**Task item:** Output the records below again, precisely as they are written.
(Available data begins)
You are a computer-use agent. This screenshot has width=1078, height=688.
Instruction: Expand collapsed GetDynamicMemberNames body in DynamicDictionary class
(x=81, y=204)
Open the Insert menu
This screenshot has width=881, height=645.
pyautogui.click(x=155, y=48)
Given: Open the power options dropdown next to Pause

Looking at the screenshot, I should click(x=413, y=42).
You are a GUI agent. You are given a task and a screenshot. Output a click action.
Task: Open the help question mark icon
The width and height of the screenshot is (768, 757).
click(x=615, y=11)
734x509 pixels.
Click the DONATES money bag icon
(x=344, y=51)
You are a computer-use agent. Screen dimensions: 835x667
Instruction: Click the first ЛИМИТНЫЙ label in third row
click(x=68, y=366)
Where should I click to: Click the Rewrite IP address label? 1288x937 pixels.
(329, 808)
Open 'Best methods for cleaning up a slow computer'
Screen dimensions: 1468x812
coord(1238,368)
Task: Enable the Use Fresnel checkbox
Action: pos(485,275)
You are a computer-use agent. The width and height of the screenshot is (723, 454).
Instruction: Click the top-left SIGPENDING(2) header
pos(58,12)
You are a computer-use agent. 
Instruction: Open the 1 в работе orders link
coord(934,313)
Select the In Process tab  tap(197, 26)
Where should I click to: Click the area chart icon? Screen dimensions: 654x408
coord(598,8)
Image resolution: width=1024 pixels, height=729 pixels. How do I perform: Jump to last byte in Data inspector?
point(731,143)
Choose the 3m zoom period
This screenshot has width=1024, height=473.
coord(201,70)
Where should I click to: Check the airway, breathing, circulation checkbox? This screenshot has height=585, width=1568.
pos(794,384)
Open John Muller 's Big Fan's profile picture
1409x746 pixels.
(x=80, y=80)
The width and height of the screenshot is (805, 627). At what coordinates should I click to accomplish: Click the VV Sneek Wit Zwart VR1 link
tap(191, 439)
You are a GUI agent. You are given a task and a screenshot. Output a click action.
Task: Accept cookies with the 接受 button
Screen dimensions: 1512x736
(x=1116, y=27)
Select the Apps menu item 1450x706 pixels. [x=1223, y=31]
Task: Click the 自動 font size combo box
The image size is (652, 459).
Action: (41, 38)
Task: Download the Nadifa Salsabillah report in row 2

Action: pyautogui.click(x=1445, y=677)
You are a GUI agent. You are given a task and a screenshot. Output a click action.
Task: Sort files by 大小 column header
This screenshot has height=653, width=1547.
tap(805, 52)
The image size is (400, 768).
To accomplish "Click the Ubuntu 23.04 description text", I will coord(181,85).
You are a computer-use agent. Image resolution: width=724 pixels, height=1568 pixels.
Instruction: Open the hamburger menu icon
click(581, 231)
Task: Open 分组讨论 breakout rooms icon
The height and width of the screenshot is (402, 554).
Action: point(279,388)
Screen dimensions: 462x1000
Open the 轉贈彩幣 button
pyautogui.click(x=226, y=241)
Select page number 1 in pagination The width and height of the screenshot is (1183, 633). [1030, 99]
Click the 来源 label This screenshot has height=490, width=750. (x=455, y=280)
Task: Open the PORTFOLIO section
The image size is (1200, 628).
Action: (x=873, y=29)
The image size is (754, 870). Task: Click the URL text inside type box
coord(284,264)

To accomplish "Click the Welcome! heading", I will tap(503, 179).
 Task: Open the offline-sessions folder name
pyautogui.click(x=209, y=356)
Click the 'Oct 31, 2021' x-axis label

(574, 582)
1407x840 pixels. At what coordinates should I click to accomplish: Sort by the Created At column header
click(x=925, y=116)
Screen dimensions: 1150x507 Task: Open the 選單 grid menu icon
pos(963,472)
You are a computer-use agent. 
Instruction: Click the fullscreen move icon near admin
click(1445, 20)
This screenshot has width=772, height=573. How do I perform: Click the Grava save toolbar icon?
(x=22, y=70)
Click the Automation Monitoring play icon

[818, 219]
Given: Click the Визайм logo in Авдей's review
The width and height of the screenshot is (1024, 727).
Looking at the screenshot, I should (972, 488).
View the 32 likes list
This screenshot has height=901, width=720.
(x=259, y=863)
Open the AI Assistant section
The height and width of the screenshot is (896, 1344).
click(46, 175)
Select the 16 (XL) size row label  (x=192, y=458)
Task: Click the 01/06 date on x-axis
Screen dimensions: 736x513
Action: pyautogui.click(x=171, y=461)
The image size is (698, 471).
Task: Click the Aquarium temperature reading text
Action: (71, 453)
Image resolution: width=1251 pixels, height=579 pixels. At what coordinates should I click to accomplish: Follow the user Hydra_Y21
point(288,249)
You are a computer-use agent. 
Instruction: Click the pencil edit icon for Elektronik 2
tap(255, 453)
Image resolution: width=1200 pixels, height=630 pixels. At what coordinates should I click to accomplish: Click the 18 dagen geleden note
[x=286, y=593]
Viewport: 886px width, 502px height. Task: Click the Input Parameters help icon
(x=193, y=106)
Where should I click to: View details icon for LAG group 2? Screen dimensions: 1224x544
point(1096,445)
(Available data ends)
**Written response:**
You are a computer-use agent. This screenshot has width=1078, height=688.
Instruction: Expand collapsed GetDynamicMemberNames body in DynamicDictionary class
(x=81, y=204)
Open the Insert menu
This screenshot has width=881, height=645.
pyautogui.click(x=155, y=48)
Given: Open the power options dropdown next to Pause

Looking at the screenshot, I should click(x=413, y=42).
You are a GUI agent. You are given a task and a screenshot. Output a click action.
Task: Open the help question mark icon
The width and height of the screenshot is (768, 757).
click(x=615, y=11)
734x509 pixels.
Click the DONATES money bag icon
(x=344, y=51)
You are a computer-use agent. Screen dimensions: 835x667
Instruction: Click the first ЛИМИТНЫЙ label in third row
click(x=68, y=366)
Where should I click to: Click the Rewrite IP address label? 1288x937 pixels.
(329, 808)
Open 'Best methods for cleaning up a slow computer'
Screen dimensions: 1468x812
coord(1238,368)
Task: Enable the Use Fresnel checkbox
Action: pos(485,275)
You are a computer-use agent. The width and height of the screenshot is (723, 454).
Instruction: Click the top-left SIGPENDING(2) header
pos(58,12)
You are a computer-use agent. 
Instruction: Open the 1 в работе orders link
coord(934,313)
Select the In Process tab  tap(197, 26)
Where should I click to: Click the area chart icon? Screen dimensions: 654x408
coord(598,8)
Image resolution: width=1024 pixels, height=729 pixels. How do I perform: Jump to last byte in Data inspector?
point(731,143)
Choose the 3m zoom period
This screenshot has width=1024, height=473.
coord(201,70)
Where should I click to: Check the airway, breathing, circulation checkbox? This screenshot has height=585, width=1568.
pos(794,384)
Open John Muller 's Big Fan's profile picture
1409x746 pixels.
(x=80, y=80)
The width and height of the screenshot is (805, 627). At what coordinates should I click to accomplish: Click the VV Sneek Wit Zwart VR1 link
tap(191, 439)
You are a GUI agent. You are given a task and a screenshot. Output a click action.
Task: Accept cookies with the 接受 button
Screen dimensions: 1512x736
(x=1116, y=27)
Select the Apps menu item 1450x706 pixels. [x=1223, y=31]
Task: Click the 自動 font size combo box
The image size is (652, 459).
Action: (41, 38)
Task: Download the Nadifa Salsabillah report in row 2

Action: pyautogui.click(x=1445, y=677)
You are a GUI agent. You are given a task and a screenshot. Output a click action.
Task: Sort files by 大小 column header
This screenshot has height=653, width=1547.
tap(805, 52)
The image size is (400, 768).
To accomplish "Click the Ubuntu 23.04 description text", I will coord(181,85).
You are a computer-use agent. Image resolution: width=724 pixels, height=1568 pixels.
Instruction: Open the hamburger menu icon
click(581, 231)
Task: Open 分组讨论 breakout rooms icon
The height and width of the screenshot is (402, 554).
Action: point(279,388)
Screen dimensions: 462x1000
Open the 轉贈彩幣 button
pyautogui.click(x=226, y=241)
Select page number 1 in pagination The width and height of the screenshot is (1183, 633). [1030, 99]
Click the 来源 label This screenshot has height=490, width=750. (x=455, y=280)
Task: Open the PORTFOLIO section
The image size is (1200, 628).
Action: (x=873, y=29)
The image size is (754, 870). Task: Click the URL text inside type box
coord(284,264)

To accomplish "Click the Welcome! heading", I will tap(503, 179).
 Task: Open the offline-sessions folder name
pyautogui.click(x=209, y=356)
Click the 'Oct 31, 2021' x-axis label

(574, 582)
1407x840 pixels. At what coordinates should I click to accomplish: Sort by the Created At column header
click(x=925, y=116)
Screen dimensions: 1150x507 Task: Open the 選單 grid menu icon
pos(963,472)
You are a computer-use agent. 
Instruction: Click the fullscreen move icon near admin
click(1445, 20)
This screenshot has width=772, height=573. How do I perform: Click the Grava save toolbar icon?
(x=22, y=70)
Click the Automation Monitoring play icon

[818, 219]
Given: Click the Визайм logo in Авдей's review
The width and height of the screenshot is (1024, 727).
Looking at the screenshot, I should (972, 488).
View the 32 likes list
This screenshot has height=901, width=720.
(x=259, y=863)
Open the AI Assistant section
The height and width of the screenshot is (896, 1344).
click(46, 175)
Select the 16 (XL) size row label  (x=192, y=458)
Task: Click the 01/06 date on x-axis
Screen dimensions: 736x513
Action: pyautogui.click(x=171, y=461)
The image size is (698, 471).
Task: Click the Aquarium temperature reading text
Action: (71, 453)
Image resolution: width=1251 pixels, height=579 pixels. At what coordinates should I click to accomplish: Follow the user Hydra_Y21
point(288,249)
You are a computer-use agent. 
Instruction: Click the pencil edit icon for Elektronik 2
tap(255, 453)
Image resolution: width=1200 pixels, height=630 pixels. At what coordinates should I click to accomplish: Click the 18 dagen geleden note
[x=286, y=593]
Viewport: 886px width, 502px height. Task: Click the Input Parameters help icon
(x=193, y=106)
Where should I click to: View details icon for LAG group 2? Screen dimensions: 1224x544
point(1096,445)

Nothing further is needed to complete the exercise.